Whether or not we can ever determine the totality of the universal
wavefunction is an open question. If Steven Hawking's work on the no-
boundary-condition condition is ultimately successful, or it emerges
from some theory of everything, and many think it will, then the actual
form of the *total* wavefunction could, in principle, we determined from
a complete knowledge physical law itself.
Q26 Who was Everett?
----------------
Hugh Everett III (1930-1982) did his undergraduate study in chemical
engineering at the Catholic University of America. Studying von
Neumann's and Bohm's textbooks as part of his graduate studies, under
Wheeler, in mathematical physics at Princeton University in the 1950s
he became dissatisfied (like many others) with the collapse of the
wavefunction. He developed, during discussions with Charles Misner and
Aage Peterson (Bohr' assistant, then visiting Princeton), his "relative
state" formulation. Wheeler encouraged his work and preprints were
circulated in January 1956 to a number of physicists. A condensed
version of his thesis was published as a paper to "The Role of Gravity
in Physics" conference held at the University of N Carolina, Chapel
Hill, N Carolina in January 1957.
Everett was discouraged by the lack of response from others,
particularly Bohr, whom he flew to Copenhagen to meet but got the
complete brush-off from. Leaving physics after completing his Ph.D,
Everett worked as a defense analyst at the Weapons Systems Evaluation
Group, Pentagon. At some point he became a private contractor,
apparently quite successfully for he became a multimillionaire. In 1968
Everett worked for the Lambda Corp. His published papers during this
period cover things like optimising resource allocation and, in
particular, maximising enemy kill rates during nuclear-weapon campaigns.
Later (from 1968 onwards) Bryce S DeWitt, one of the 1957 Chapel Hill
conference organisers, but better known as one of the founders of
quantum gravity, successfully popularised Everett's relative state
formulation as the "many-worlds interpretation" in a series of articles
[4a],[4b],[5].
Sometime in 1976-9 Everett visited Austin, Texas, at Wheeler or DeWitt's
invitation, to give some talks on QM. The strict no-smoking rule in the
auditorium was relaxed for Everett (a chain smoker); the only exception
ever. Everett, apparently, had a very intense and agitated manner, and
spoke with a very acute style, correctly anticipating and cutting off
questions after a few words. Oh yes, a bit of trivia, he drove a
Cadillac with horns.
With the steady growth of interest in many-worlds in the late 1970s
Everett planned returning to physics to do more work on the subject of
measurement in quantum theory, but died of a heart attack in 1982.
Survived by his wife.
Q27 Who believes in many-worlds?
----------------------------
"Political scientist" L David Raub reports a poll of 72 of the "leading
cosmologists and other quantum field theorists" about the "Many-Worlds
Interpretation" and gives the following breakdown [T].
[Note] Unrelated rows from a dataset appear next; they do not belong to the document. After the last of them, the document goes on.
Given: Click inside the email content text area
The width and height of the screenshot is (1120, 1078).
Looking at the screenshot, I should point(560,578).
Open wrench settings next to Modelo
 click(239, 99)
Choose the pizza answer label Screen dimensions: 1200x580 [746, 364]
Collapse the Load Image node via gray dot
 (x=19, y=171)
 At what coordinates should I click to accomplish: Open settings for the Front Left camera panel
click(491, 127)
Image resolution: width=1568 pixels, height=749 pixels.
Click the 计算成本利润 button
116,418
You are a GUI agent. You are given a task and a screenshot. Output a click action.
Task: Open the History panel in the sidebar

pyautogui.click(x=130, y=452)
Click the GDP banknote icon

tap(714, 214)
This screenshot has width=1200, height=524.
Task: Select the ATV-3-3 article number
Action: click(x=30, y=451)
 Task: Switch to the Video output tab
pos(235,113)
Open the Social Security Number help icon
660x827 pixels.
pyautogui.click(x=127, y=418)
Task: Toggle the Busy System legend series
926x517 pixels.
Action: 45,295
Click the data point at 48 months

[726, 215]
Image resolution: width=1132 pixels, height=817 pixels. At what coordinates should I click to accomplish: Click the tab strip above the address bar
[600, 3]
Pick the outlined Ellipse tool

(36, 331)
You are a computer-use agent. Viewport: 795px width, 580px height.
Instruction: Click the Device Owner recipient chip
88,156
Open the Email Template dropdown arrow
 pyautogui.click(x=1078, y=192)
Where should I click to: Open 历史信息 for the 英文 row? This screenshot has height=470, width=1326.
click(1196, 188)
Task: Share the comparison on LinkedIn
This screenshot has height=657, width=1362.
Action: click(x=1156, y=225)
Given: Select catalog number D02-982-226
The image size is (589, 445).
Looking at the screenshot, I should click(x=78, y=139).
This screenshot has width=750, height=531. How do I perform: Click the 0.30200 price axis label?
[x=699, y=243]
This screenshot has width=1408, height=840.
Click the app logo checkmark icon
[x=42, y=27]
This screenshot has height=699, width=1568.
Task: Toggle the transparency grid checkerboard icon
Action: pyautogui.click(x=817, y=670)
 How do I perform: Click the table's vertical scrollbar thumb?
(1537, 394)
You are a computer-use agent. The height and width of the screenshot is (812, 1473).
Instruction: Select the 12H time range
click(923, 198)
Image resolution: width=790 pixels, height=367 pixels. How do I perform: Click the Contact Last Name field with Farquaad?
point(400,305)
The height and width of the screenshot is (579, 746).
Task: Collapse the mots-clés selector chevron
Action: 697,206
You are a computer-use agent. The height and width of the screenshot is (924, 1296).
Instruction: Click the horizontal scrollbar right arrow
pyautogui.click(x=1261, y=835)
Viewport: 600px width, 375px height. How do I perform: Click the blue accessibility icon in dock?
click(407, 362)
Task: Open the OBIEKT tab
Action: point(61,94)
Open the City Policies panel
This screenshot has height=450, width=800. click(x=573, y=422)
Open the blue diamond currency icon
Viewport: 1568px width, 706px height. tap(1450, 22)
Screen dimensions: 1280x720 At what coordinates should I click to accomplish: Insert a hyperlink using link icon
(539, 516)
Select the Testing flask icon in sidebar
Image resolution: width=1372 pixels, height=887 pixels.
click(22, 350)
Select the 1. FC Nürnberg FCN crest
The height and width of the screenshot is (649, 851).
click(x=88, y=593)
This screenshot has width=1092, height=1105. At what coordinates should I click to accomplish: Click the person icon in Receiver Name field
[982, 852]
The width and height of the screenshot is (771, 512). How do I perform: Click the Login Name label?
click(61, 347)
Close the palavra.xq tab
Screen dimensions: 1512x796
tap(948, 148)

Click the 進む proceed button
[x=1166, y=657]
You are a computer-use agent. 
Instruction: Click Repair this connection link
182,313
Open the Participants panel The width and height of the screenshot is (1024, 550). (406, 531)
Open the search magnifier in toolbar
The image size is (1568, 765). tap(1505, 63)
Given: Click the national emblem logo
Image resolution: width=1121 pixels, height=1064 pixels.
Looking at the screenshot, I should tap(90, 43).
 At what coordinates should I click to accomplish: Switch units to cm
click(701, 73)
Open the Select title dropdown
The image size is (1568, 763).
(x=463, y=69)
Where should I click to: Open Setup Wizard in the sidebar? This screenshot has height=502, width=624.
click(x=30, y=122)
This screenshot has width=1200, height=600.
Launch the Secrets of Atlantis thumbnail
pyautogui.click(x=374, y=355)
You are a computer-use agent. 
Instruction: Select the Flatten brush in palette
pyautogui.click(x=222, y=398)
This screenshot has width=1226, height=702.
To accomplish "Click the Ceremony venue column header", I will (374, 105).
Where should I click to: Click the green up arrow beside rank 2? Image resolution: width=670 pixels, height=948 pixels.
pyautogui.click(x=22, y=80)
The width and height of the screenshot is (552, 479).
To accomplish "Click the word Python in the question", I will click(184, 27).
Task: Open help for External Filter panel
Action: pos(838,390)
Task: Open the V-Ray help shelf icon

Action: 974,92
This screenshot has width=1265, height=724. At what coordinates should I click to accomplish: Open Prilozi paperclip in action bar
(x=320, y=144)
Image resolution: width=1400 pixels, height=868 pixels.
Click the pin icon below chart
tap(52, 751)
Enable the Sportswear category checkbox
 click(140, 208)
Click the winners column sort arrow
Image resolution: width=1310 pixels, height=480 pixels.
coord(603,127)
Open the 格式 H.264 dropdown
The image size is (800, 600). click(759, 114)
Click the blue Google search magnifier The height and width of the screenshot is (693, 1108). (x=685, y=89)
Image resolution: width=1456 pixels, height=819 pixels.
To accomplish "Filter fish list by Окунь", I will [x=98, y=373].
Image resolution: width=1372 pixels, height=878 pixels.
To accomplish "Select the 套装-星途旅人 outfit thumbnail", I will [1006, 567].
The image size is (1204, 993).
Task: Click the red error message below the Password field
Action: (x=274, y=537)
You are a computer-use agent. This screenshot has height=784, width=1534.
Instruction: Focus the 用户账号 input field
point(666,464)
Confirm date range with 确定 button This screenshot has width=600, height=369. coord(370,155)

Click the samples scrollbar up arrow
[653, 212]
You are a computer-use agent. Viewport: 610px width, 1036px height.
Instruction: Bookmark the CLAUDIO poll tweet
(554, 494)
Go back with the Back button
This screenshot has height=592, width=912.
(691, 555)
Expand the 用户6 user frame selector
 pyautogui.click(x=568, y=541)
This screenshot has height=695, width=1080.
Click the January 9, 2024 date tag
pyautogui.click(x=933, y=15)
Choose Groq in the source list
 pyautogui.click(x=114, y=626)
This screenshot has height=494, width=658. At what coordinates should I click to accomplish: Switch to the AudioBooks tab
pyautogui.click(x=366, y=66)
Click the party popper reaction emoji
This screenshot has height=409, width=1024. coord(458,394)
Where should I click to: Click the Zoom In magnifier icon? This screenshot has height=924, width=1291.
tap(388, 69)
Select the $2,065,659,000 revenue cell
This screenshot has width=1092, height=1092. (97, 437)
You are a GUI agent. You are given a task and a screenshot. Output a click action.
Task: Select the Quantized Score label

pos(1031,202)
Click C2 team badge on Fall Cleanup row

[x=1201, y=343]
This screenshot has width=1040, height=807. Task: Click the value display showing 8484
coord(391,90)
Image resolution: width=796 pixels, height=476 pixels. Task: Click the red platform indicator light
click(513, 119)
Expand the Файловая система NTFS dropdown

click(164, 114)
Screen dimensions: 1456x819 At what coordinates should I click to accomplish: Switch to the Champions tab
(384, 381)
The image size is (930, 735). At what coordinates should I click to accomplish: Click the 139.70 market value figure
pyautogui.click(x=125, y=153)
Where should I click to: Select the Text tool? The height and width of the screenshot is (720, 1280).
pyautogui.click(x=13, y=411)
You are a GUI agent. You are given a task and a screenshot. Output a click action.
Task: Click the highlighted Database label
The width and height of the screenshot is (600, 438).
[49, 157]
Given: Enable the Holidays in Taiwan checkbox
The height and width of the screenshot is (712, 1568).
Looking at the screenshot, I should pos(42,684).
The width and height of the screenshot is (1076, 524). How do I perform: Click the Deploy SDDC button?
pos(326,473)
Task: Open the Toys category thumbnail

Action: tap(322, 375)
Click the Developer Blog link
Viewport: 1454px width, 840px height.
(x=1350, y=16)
1) "Yes, I think MWI is true" 58%
2) "No, I don't accept MWI" 18%
3) "Maybe it's true but I'm not yet convinced" 13%
4) "I have no opinion one way or the other" 11%
Amongst the "Yes, I think MWI is true" crowd listed are Stephen Hawking
and Nobel Laureates Murray Gell-Mann and Richard Feynman. Gell-Mann and
Hawking recorded reservations with the name "many-worlds", but not with
the content. Nobel Laureate Steven Weinberg is also mentioned as a
many-worlder, although the suggestion is, not when the poll was
conducted, presumably before 1988 (when Feynman died). The only "No,
I don't accept MWI" listed by name is Penrose.
[T] FJ Tipler _The Physics of Immortality_, pages 170-1
Q28 Does the EPR experiment prohibit locality?
------------------------------------------
The EPR experiment is widely regarded as the definitive gedanken
experiment for demonstrating that quantum mechanics is non-local or
incomplete. We shall see that it implies neither.
The EPR experiment was devised, in 1935, by Einstein, Podolsky and Rosen
to demonstrate that quantum mechanics was incomplete [E]. Bell, in
1964, demonstrated that any hidden variables theory, to replicate the
predictions of QM, must be non-local [B]. QM predicts strong
correlations between separated systems, stronger than any local hidden
variables theory can offer. Bell encoded this statistical prediction
in the form of some famous inequalities that apply to any type of EPR
experiment. Eberhard, in the late 1970s, extended Bell's inequalities
to cover any local theory, with or without hidden variables. Thus the
EPR experiment plays a central role in sorting and testing variants of
QM. All the experiments attempting to test EPR/Bell's inequality to
date (including Aspect's in the 1980s [As]) are in line with the
predictions of standard QM - hidden variables are ruled out. Here is
the paradox of the EPR experiment. It seems to imply that any physical
theory must involve faster-than-light "things" going on to maintain
these "spooky" action-at-a-distance correlations and yet still be
compatible with relativity, which seems to forbid FTL.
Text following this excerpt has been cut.